GIVEN REQUEST. Lay out as a JSON list of strings the lines starting with the line that contains "Where should I click to: Click" and going on through the line that contains "The height and width of the screenshot is (792, 1512).", one string per line, with blank lines left out.

LISTING.

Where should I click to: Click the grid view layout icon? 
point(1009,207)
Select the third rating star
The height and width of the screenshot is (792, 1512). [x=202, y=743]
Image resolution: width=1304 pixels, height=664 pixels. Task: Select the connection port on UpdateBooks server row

==

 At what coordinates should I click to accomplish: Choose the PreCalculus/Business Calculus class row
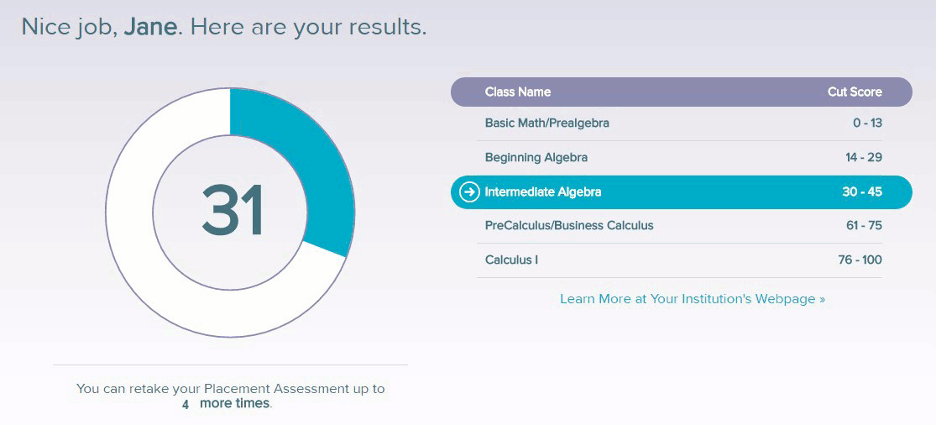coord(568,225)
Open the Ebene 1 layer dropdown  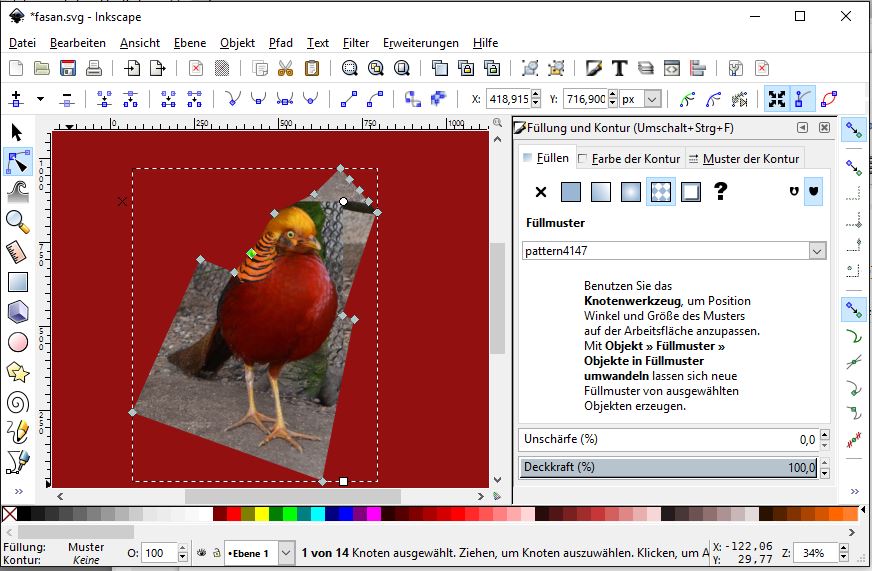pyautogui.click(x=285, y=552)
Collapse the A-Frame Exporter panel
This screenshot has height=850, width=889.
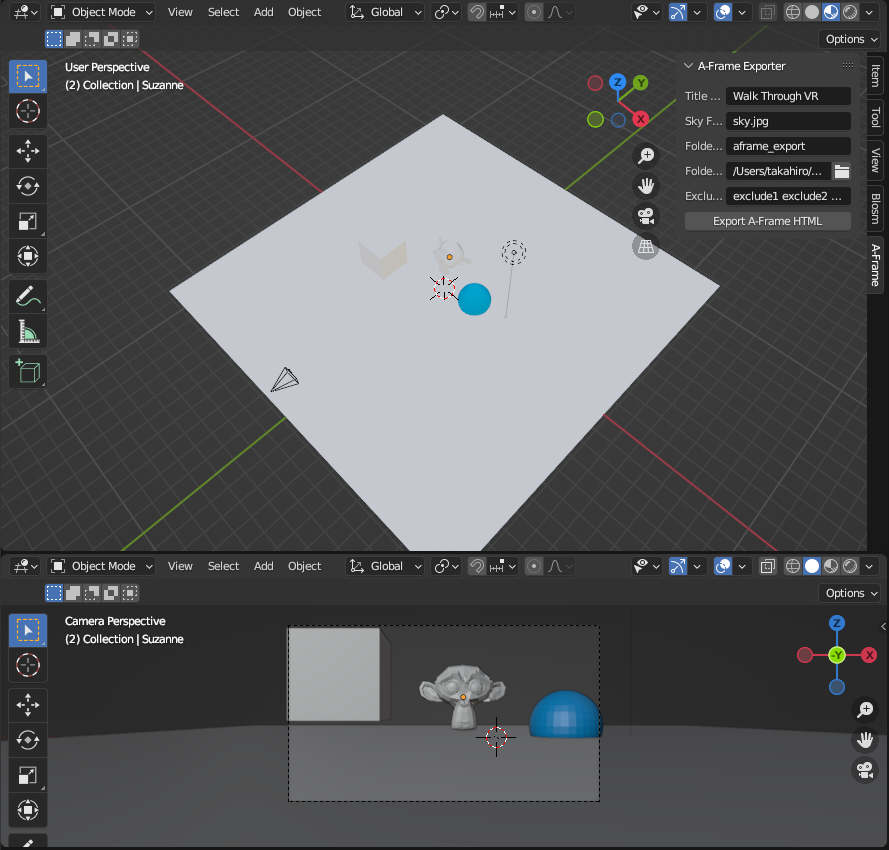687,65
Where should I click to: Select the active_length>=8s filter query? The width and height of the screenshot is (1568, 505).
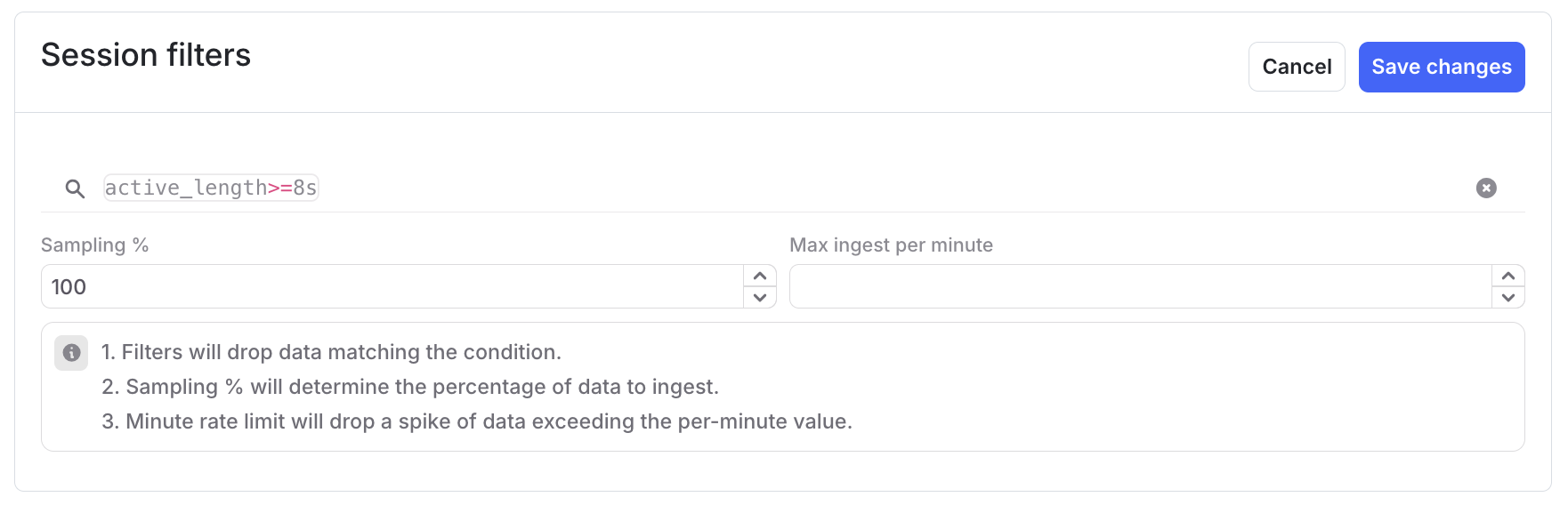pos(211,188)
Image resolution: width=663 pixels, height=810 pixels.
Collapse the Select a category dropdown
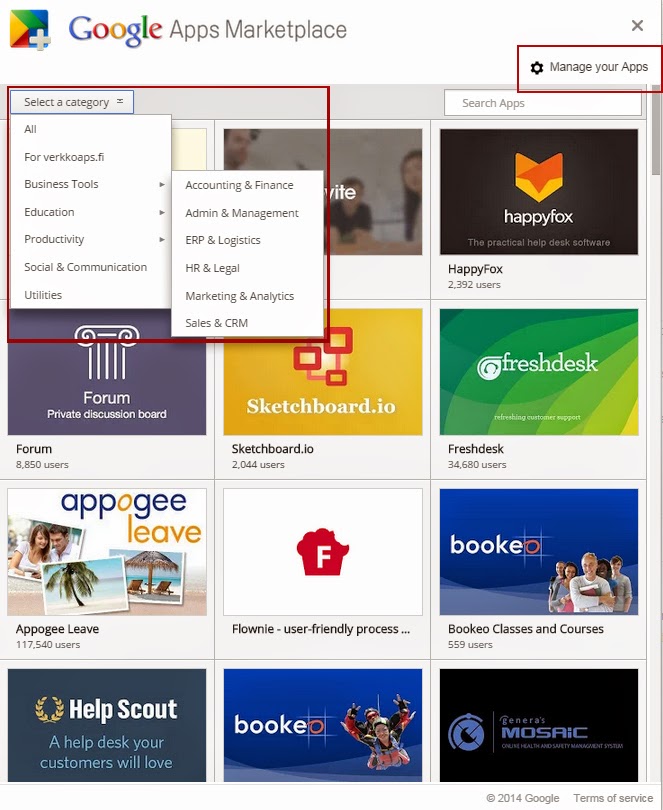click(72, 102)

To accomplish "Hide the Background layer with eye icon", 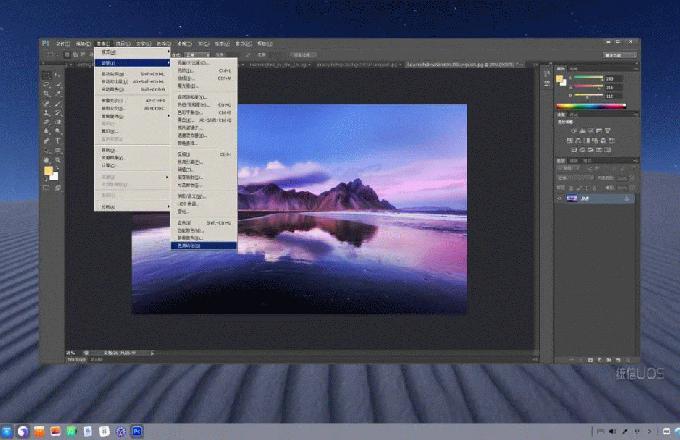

==

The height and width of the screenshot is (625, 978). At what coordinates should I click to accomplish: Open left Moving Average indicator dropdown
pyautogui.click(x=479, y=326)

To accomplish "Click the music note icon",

EXPECTED OUTPUT.
[
  "Where should I click to: Click the grid view layout icon? ",
  "point(1009,207)",
  "Select the third rating star",
  "The height and width of the screenshot is (792, 1512). [x=202, y=743]"
]